Archeologists at the ancient Greek city of Kelenderis on the Turkish coast have, for the first time,

discovered burial gifts, including glass bracelets, at a child’s grave along with a furnace for tile production.

The skeleton of the boy had four solid glass bracelets on his arm, and the find included other gifts, clothes, and a wooden coffin, the Hurriyet Daily News in Turkey reported.

The excavation site in the Mersin district about 100 kilometers north of Cyprus dates back 2,800 and has been ongoing since 1987.

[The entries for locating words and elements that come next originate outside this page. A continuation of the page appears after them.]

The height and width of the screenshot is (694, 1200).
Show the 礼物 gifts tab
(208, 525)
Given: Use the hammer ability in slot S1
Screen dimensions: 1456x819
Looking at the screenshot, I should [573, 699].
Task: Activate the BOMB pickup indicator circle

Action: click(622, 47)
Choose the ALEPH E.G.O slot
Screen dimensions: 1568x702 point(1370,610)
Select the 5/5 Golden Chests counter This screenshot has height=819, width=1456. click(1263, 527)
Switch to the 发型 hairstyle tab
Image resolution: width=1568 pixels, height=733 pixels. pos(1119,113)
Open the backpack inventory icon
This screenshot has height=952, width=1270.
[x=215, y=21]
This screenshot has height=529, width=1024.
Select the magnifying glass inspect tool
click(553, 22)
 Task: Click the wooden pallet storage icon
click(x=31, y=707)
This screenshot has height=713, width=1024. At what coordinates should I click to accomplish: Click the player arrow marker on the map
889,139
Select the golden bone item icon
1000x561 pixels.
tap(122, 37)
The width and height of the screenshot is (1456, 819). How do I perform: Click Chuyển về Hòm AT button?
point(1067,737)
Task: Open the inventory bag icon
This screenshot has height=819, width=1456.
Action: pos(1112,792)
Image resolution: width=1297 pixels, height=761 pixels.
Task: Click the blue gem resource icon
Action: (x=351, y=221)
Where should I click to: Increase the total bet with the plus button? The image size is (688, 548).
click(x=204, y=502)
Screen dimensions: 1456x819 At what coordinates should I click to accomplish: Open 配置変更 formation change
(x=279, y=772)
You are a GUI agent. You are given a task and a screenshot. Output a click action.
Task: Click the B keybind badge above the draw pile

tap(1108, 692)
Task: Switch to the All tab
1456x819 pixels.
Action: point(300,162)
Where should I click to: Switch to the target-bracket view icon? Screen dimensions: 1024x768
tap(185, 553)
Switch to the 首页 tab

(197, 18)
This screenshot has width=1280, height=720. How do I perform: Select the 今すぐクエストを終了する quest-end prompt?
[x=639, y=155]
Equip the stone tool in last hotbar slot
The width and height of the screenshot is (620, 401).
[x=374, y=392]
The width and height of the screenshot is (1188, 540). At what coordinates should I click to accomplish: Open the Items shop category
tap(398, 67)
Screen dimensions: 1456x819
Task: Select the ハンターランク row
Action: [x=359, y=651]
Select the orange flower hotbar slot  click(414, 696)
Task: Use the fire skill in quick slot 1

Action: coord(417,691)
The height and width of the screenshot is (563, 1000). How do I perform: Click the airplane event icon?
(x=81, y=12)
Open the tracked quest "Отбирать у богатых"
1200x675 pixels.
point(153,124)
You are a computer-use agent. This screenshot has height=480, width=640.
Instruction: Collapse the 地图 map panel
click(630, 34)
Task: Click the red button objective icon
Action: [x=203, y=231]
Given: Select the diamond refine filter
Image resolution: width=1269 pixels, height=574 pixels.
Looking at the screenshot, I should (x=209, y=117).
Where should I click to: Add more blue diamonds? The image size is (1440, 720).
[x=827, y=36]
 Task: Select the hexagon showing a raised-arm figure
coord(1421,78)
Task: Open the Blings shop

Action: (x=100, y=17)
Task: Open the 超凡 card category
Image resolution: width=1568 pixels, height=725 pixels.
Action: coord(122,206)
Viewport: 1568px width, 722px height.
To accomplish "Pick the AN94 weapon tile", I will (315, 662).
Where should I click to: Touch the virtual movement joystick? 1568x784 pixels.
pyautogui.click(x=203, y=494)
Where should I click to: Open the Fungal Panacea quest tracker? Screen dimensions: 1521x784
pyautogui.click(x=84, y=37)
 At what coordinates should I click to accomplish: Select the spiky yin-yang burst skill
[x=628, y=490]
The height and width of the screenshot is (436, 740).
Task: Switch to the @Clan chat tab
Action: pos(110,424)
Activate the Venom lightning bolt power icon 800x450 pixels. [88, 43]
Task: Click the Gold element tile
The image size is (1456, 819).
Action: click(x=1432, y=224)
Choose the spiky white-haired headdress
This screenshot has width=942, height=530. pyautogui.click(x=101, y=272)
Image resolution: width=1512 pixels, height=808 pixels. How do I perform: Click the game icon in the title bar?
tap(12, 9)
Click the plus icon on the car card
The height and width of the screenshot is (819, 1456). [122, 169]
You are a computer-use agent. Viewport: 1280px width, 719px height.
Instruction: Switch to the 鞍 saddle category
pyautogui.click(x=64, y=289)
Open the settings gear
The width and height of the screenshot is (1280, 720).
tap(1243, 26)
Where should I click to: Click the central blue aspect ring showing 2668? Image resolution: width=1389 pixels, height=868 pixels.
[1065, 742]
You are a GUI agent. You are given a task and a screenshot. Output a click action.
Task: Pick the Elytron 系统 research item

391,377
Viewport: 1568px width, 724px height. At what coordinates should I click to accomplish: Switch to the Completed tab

While about 150 tombs have been discovered around the site’s Odeon, none had burial gifts, head of the excavations team Mahmut Aydın said, according to the report. Partly because the burial is different from others, Carbon 14 analysis will provide details about when the child died. The burial site was thought to be in use around the Middle Ages.

Burial Gifts Include Ceramic Piece

Along with the bracelets, there was an inscription on a ceramic piece and a cup. Remains of babies were found around the child’s grave; Aydin said it was a children’s burial location.

The discovery of the commercial furnace, which dates back 1,300 years, is believed to have been used to produce tiles and another discovery first for the team. Aydin said they knew there was an oven at the location but couldn’t find it until now. Last year, they discovered a number of roof tiles dating back to the 7th century. The team may find more inside the furnace once it is emptied, he noted.

Ruins at the Kelenderis date back to Roman times and even later, with the location including the remains of thermal baths, fortification walls, cisterns, and an agora.

A few years after excavation began at the site, a large mosaic from the 5th to 6th centuries was uncovered, according to the website tuerkei-antik. The mosaic depicts the port of Kelenderis.

Last fall, an archaeological discovery in Turkey unearthed dozens of terracotta figurines depicting ancient Greek gods, men, women, and animals. The artifacts, over 2,000 years old, were found in the ancient Greek town of Myra, now called Demre, in Turkey. Some of the figurines incredibly still had paint on them and others had inscriptions, providing archaeologists with a view of life in the region in the 1st and 2nd centuries BC.